* [Data excerpts]:
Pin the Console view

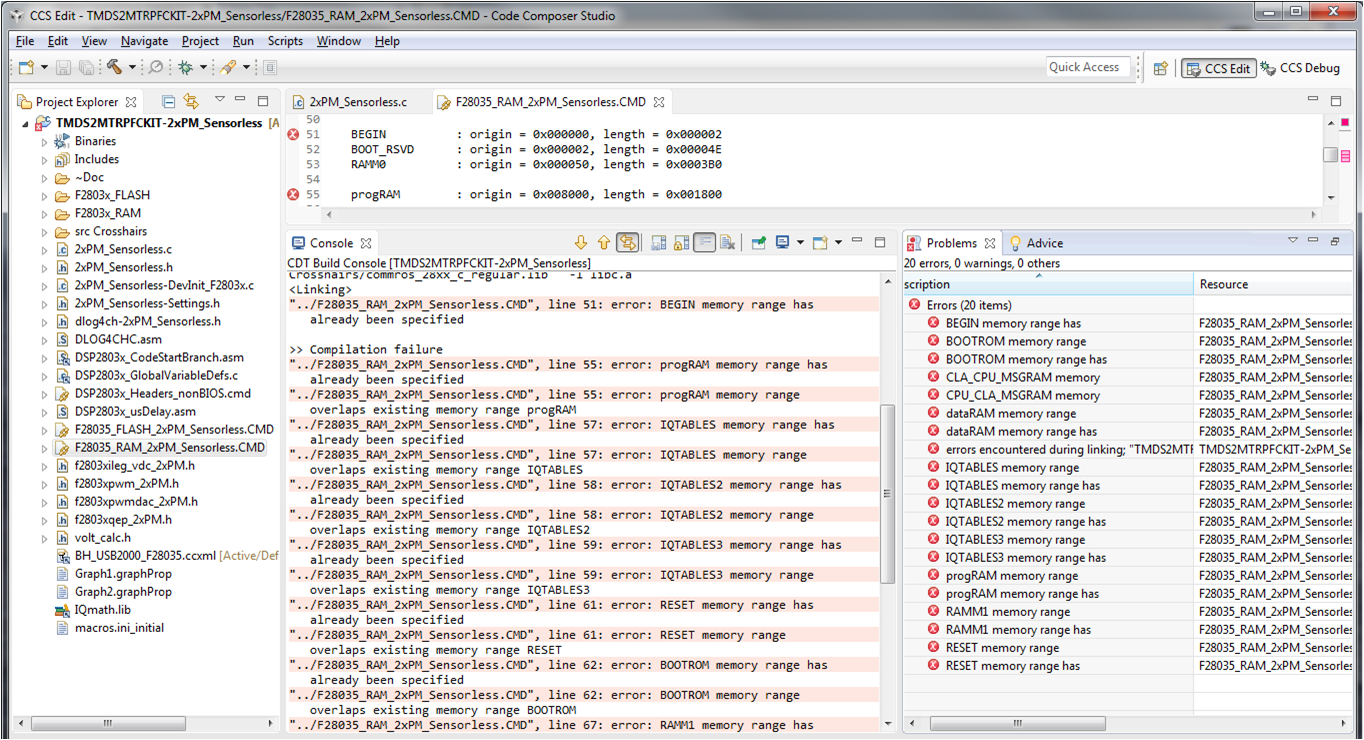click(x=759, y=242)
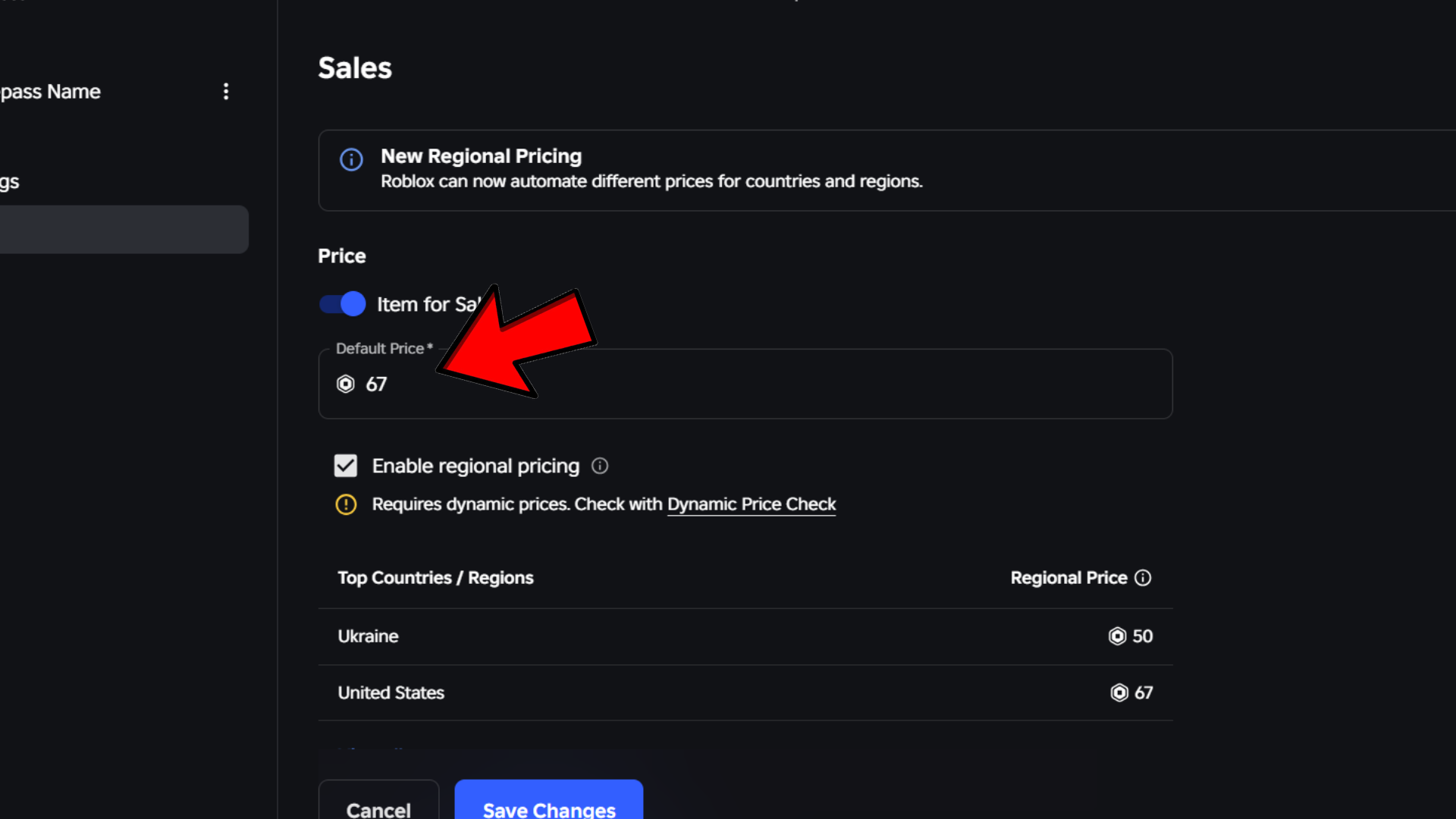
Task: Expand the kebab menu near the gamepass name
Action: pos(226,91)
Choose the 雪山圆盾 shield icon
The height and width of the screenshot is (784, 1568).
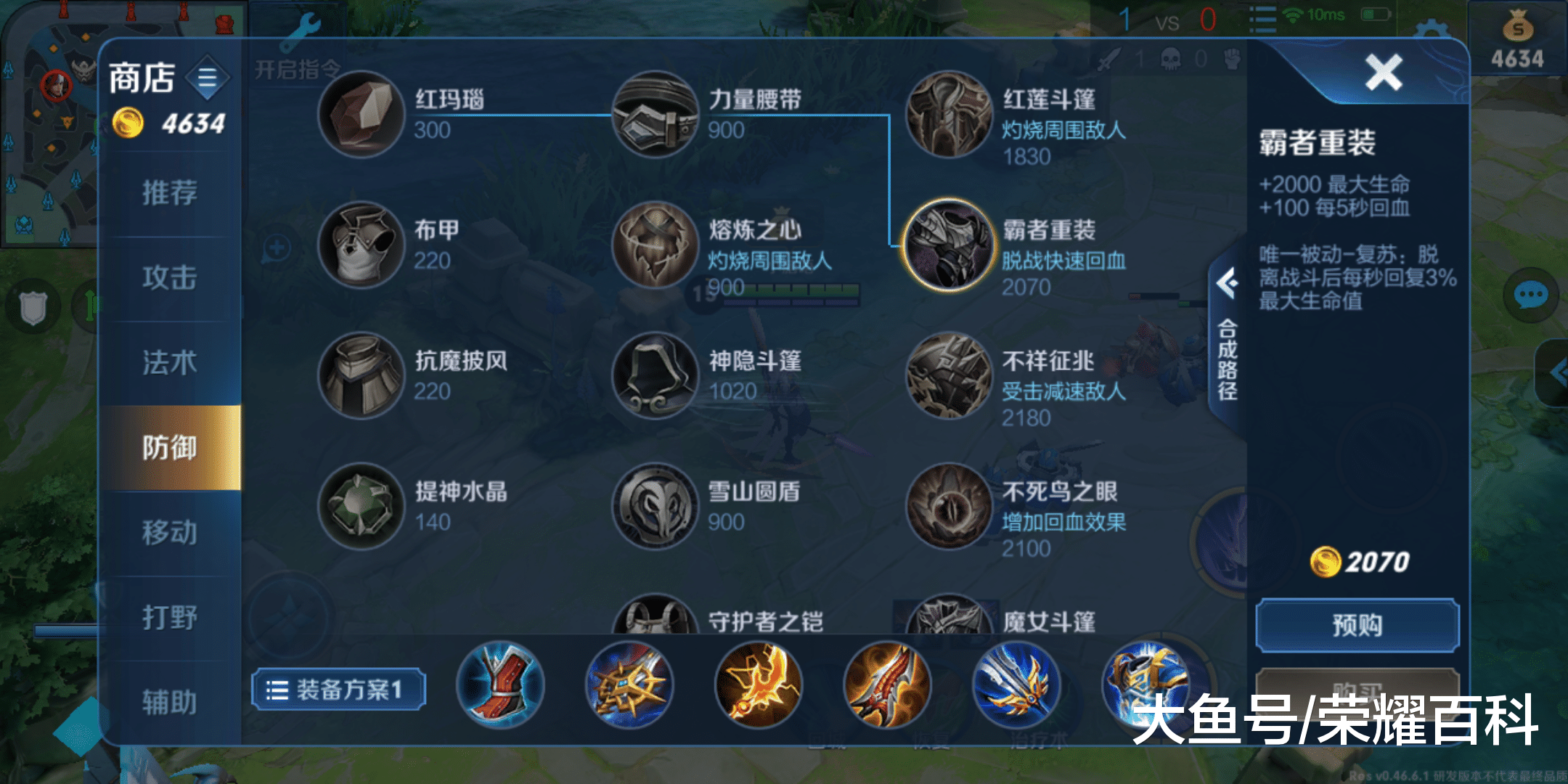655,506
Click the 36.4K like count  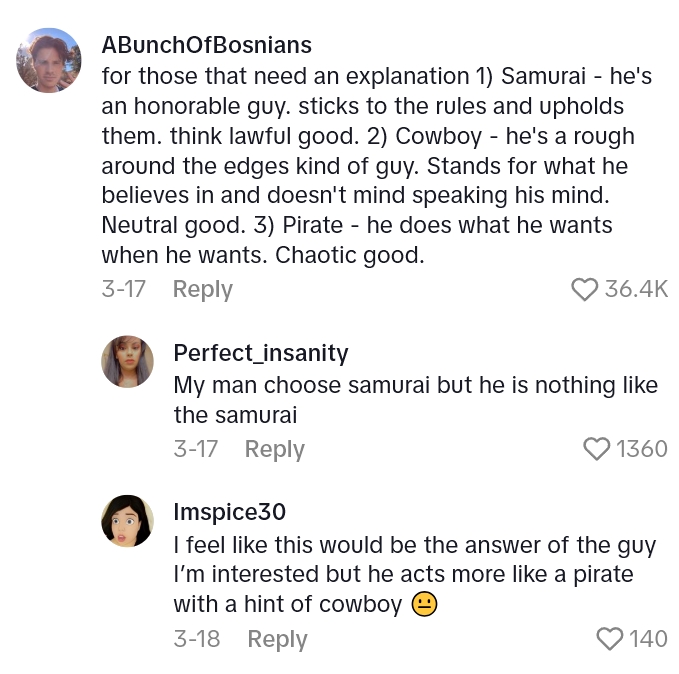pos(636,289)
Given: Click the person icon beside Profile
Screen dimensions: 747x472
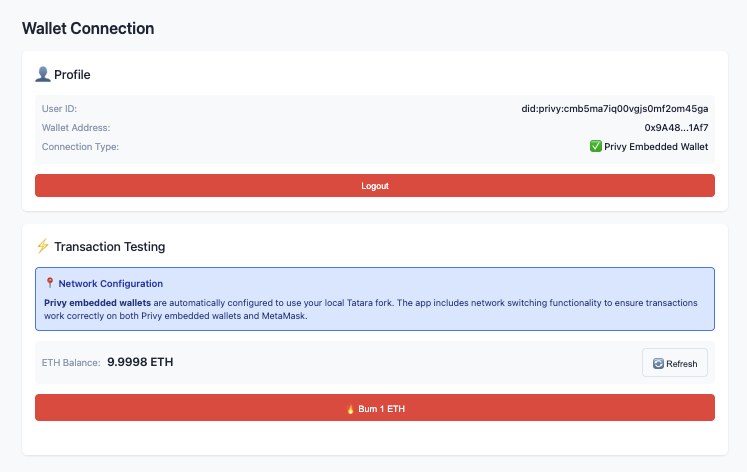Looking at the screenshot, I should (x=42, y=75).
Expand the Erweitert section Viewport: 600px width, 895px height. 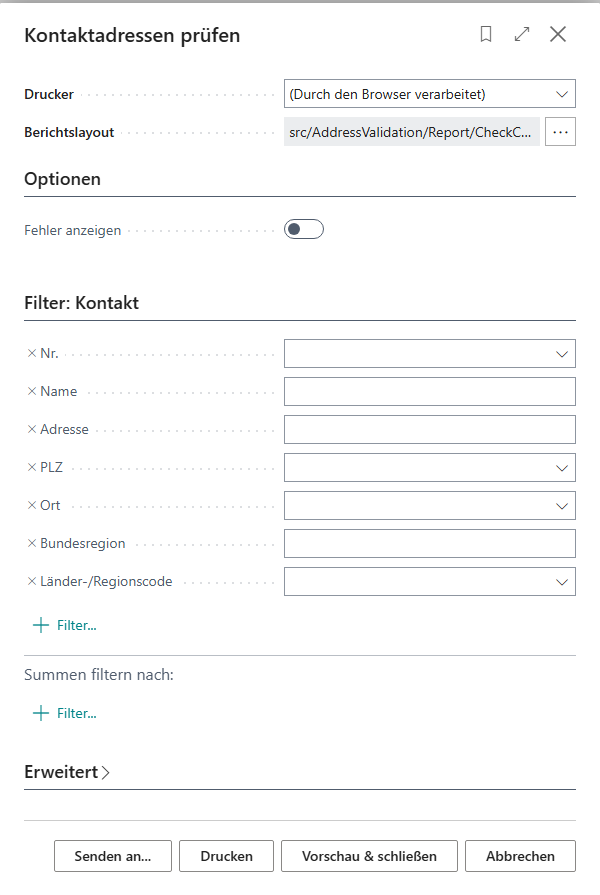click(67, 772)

* [Required work]: Which lines in the records above contain the string "icon" when case counts? Pick out each of those lines and copy it.

* [Answer to this exercise]:
Choose the 雪山圆盾 shield icon
Given: Click the person icon beside Profile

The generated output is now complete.